So my douche of an ex-husband only has our child one weekend out of 2. This weekend was his weekend, sure enough on Friday night he texts me and asks me if I had plans, I answer yes. He proceeds to tell he has his work xmas party and has sitter issues. I tell him "do like I did last year, skip it" He got mad and told me never to ask him a favor again (like I ever do, Hello !)
Then yesterday he texts me to let me know he's dropping her off after dinner because he has to work early the next day and can't drop her off at school. My child comes in looking exausted and somewhat emotional so I sit her down and talk to her, only to find out that she spent THE ENTIRE weekend at his mother's. His party was friday night ... he had not seen her in 2 weeks, Nice Going Genius ! He dropped her off Friday night and picked her back up yesterday just before b-lining for my house basically he spent NO time with her. It breaks my heart ... she doesn't get to see or spend time with her father and he would rather pick a christmas party over his own daughter, what a selfish bastard. At this point I am wondering if the "working early" thing is even true or if that's another excuse not to keep her overnight on Sundays ... the whole thing is making me nautious!

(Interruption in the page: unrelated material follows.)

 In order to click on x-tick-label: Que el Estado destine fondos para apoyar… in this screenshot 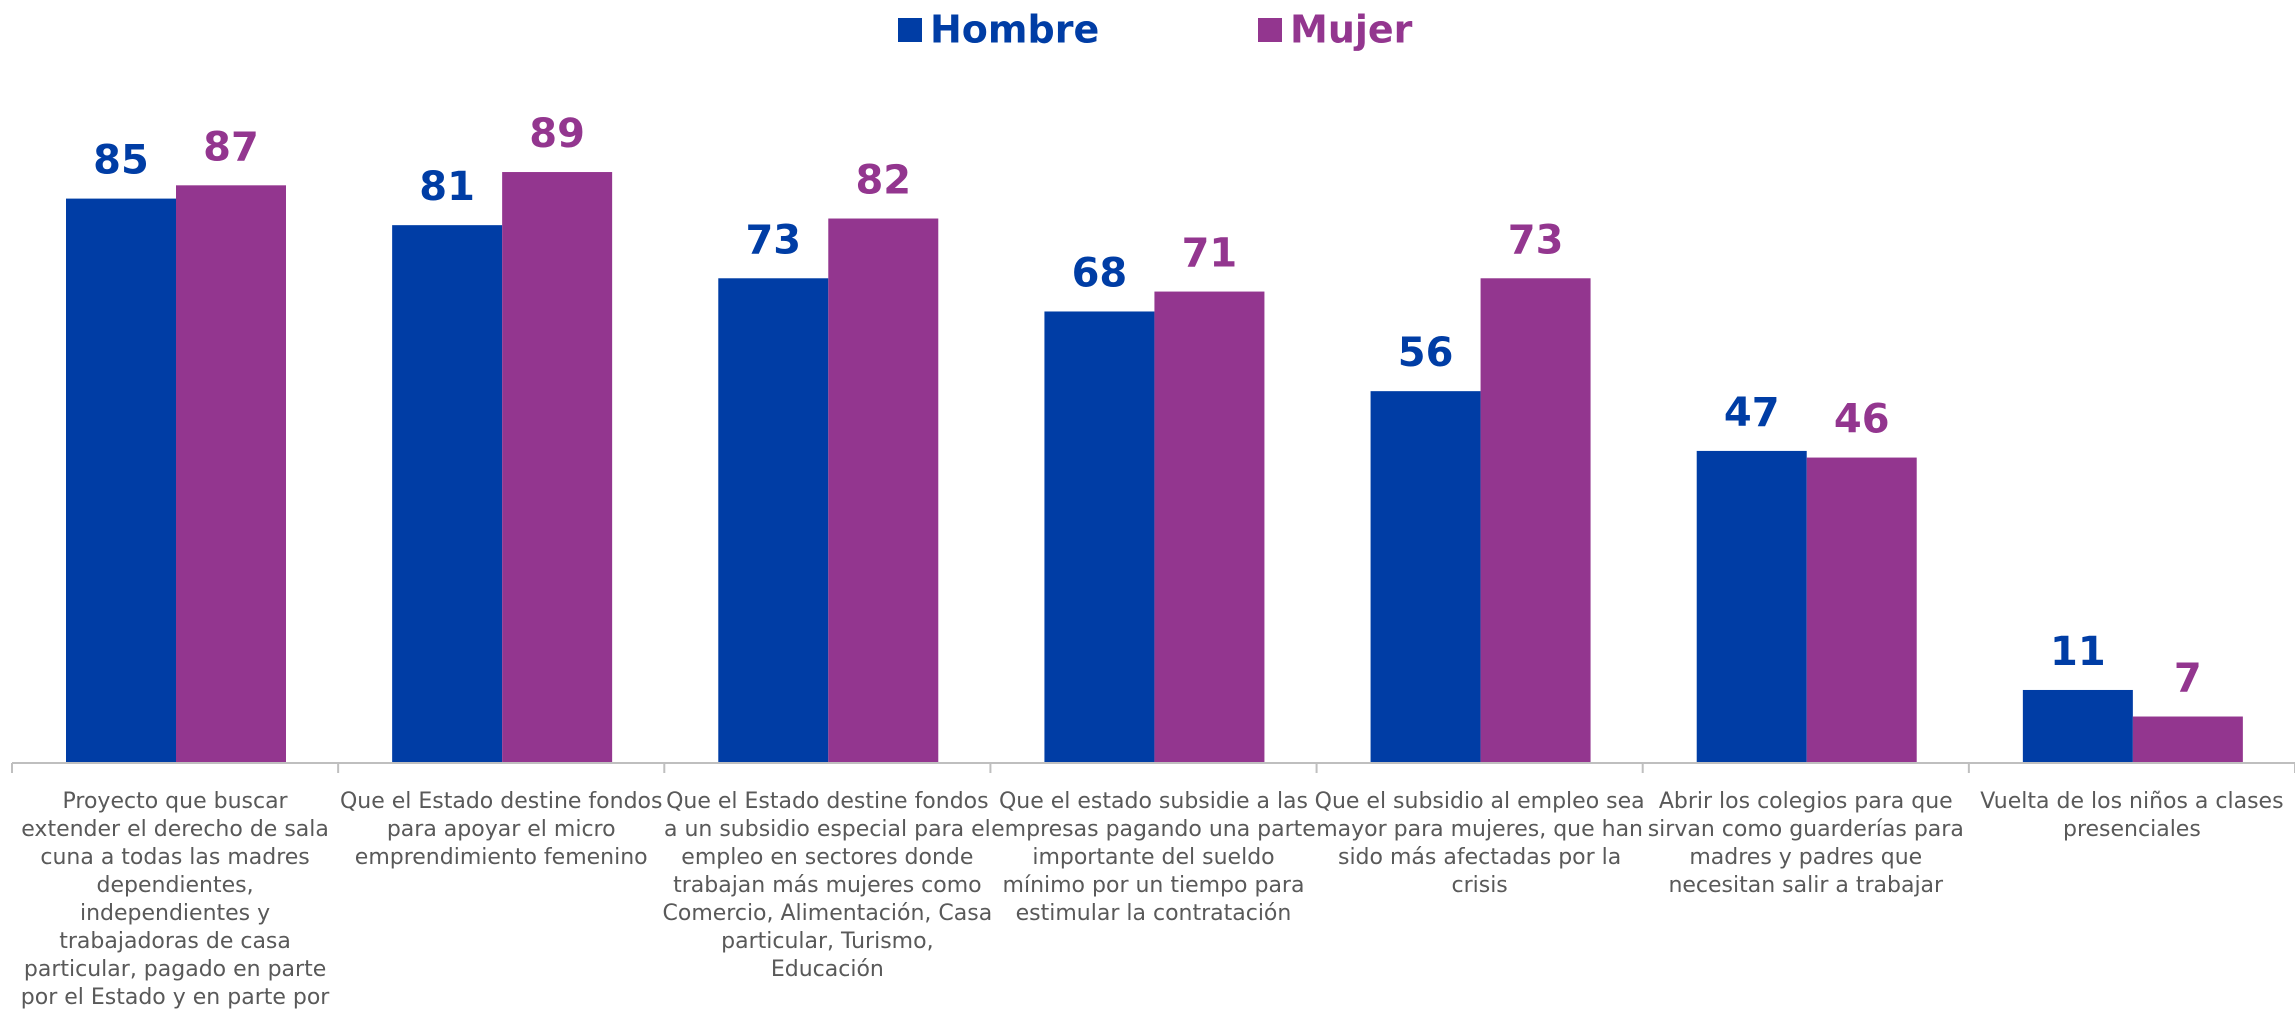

you should start keeping a log of these things and then in 6 months or so take him back to court and have the visitation changed. im sorry he did this to her. my dds sperm donor hasnt seen her in like 2 years so i know how you feel.

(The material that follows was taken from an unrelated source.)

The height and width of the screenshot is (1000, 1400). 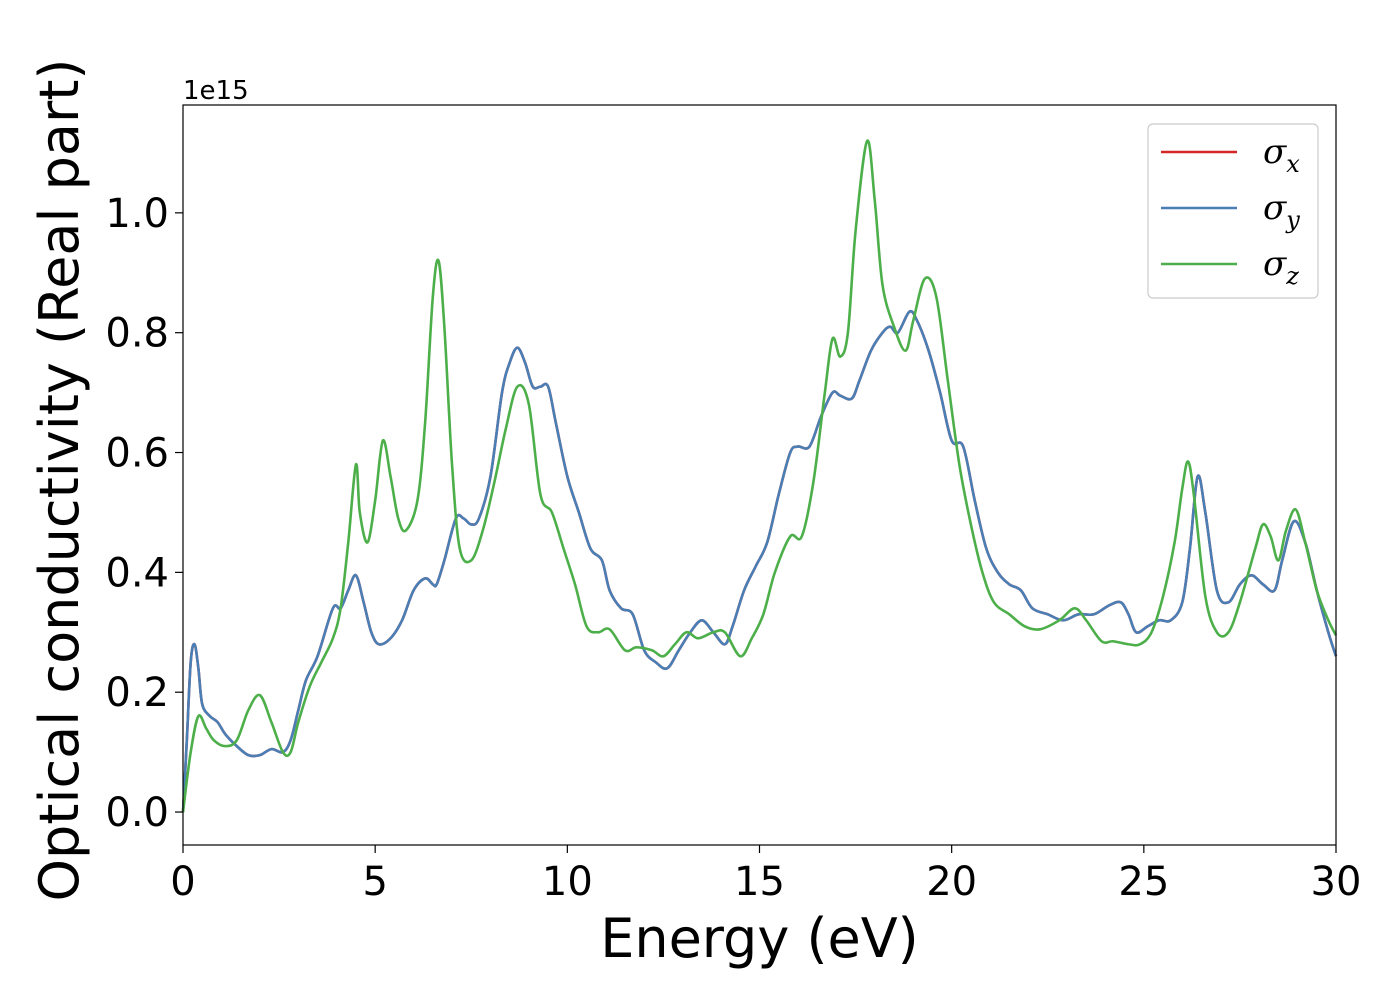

by Anonymous - Original Poster
December 13, 2011 at 9:14 AM
I have already been keeping a log over the past year and a half ... he's done so many things like this before and my lawyer is also aware of what's going on. For custody, the problem is she wants to see her dad, taking it away from him/her wouldn't do any good I'm afraid ... somehow I predict that within a few years she won't want to go there anymore anyways ... time will tell.

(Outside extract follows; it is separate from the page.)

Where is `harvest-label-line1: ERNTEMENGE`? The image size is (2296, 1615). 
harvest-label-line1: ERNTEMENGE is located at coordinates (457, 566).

last night I sat my daughter down and let her talk it out, she didn't have a good weekend at her "grand-ma" she said she was left to herself a lot, had to keep quiet because "grand-pa" was sleeping all the time and her grand-ma would take off walking the dogs ; not taking her with her (WTF) and leave her alone in the house, sometimes not even letting her know she was gone ... my daughter is well aware that her dad dumped her there to go to parties this weekend and she's in a lot of pain. I told her that WE were very happy that she was home, that we loved her so very much and that whatever she needs to talk about I'm always there for her and not to keep anything from mommy.
I just can't get over it though no matter what, it just makes me sick. Only a mother's heart bleeds for her child I guess.